First, bureaucrats are no less prone to poor judgment than politicians. As evidence, consider Siegal Sadetzki, part of the Netanyahu-led triumvirate that ran Israel’s initial response to the coronavirus. It’s unsurprising that Gur never mentioned Sadetzki even as he lauded the triumvirate’s third member, former Health Ministry Director General Moshe Bar Siman-Tov; she and her fellow Health Ministry staffers are a major reason why Israel still lacks a functional test-and-trace system.

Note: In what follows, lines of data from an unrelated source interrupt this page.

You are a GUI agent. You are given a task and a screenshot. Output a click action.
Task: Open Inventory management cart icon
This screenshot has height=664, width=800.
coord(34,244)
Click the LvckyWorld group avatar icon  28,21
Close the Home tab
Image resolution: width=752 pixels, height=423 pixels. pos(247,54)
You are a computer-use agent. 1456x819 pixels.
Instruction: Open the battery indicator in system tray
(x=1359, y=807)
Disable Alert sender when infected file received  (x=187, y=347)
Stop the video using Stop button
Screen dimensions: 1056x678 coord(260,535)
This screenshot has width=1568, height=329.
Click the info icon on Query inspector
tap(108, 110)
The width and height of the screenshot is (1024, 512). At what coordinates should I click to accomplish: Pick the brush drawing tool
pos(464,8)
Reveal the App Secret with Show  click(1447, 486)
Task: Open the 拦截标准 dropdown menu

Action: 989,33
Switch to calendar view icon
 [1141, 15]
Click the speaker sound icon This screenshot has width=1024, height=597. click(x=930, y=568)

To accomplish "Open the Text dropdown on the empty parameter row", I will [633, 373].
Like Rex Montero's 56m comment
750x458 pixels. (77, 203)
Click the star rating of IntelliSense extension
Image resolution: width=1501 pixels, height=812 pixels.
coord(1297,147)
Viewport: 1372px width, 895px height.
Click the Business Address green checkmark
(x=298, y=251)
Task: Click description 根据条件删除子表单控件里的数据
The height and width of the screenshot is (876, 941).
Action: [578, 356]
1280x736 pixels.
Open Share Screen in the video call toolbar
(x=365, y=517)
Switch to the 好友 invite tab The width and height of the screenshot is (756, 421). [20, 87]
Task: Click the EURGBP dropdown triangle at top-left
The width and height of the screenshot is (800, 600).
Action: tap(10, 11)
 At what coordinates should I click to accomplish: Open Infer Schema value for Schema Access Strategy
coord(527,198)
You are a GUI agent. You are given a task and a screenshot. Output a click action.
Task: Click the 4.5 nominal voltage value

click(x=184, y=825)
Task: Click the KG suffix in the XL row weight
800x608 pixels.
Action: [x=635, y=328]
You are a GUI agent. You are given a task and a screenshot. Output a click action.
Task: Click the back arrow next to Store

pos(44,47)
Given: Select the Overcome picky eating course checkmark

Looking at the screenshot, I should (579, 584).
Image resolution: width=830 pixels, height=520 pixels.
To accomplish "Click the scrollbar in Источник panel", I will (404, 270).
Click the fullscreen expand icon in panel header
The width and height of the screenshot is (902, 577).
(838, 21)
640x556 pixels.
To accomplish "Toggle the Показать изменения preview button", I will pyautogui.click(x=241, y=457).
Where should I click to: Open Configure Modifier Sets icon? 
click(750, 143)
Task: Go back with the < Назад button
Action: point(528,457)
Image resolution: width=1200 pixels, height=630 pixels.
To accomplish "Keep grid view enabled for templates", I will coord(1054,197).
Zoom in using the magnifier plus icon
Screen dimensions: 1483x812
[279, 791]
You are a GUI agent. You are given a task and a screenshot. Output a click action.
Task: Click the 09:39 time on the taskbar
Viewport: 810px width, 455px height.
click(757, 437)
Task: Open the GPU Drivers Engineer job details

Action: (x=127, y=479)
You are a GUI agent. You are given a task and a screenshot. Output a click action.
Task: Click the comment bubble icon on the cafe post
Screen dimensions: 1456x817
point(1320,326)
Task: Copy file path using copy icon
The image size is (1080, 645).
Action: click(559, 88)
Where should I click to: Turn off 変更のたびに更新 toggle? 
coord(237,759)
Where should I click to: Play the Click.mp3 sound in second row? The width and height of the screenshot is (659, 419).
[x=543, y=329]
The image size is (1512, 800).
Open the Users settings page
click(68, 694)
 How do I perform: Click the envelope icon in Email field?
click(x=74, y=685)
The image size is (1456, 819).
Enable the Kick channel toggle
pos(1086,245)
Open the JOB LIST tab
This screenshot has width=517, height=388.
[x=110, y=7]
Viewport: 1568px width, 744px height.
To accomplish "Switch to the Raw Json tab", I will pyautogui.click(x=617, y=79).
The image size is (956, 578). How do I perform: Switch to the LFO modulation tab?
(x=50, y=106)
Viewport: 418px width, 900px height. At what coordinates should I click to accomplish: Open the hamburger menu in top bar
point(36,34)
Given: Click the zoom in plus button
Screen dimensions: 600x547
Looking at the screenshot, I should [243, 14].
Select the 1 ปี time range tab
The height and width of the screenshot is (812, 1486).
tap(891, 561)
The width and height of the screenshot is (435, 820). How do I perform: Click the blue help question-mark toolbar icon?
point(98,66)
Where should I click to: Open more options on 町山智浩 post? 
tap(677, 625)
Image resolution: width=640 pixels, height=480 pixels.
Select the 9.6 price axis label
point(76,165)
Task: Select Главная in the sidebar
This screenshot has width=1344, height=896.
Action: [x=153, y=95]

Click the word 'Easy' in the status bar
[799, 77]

Sadetzki, an epidemiologist, was the ministry’s director of public-health services and the only member of the triumvirate with professional expertise in epidemics (Bar Siman-Tov is an economist). As such, her input was crucial. Yet she adamantly opposed expanding virus testing, even publicly asserting that “Too much testing will increase complacence.” She opposed letting organizations outside the public-health system do lab work for coronavirus tests, even though the system was overwhelmed. She opposed sewage monitoring to track the spread of the virus. And on, and on.

Moreover, even after acknowledging that test-and-trace was necessary, ministry bureaucrats insisted for months that their ministry do the tracing despite its glaringly inadequate manpower. Only in August was the job finally given to the army, which does have the requisite personnel. And the system still isn’t fully operational.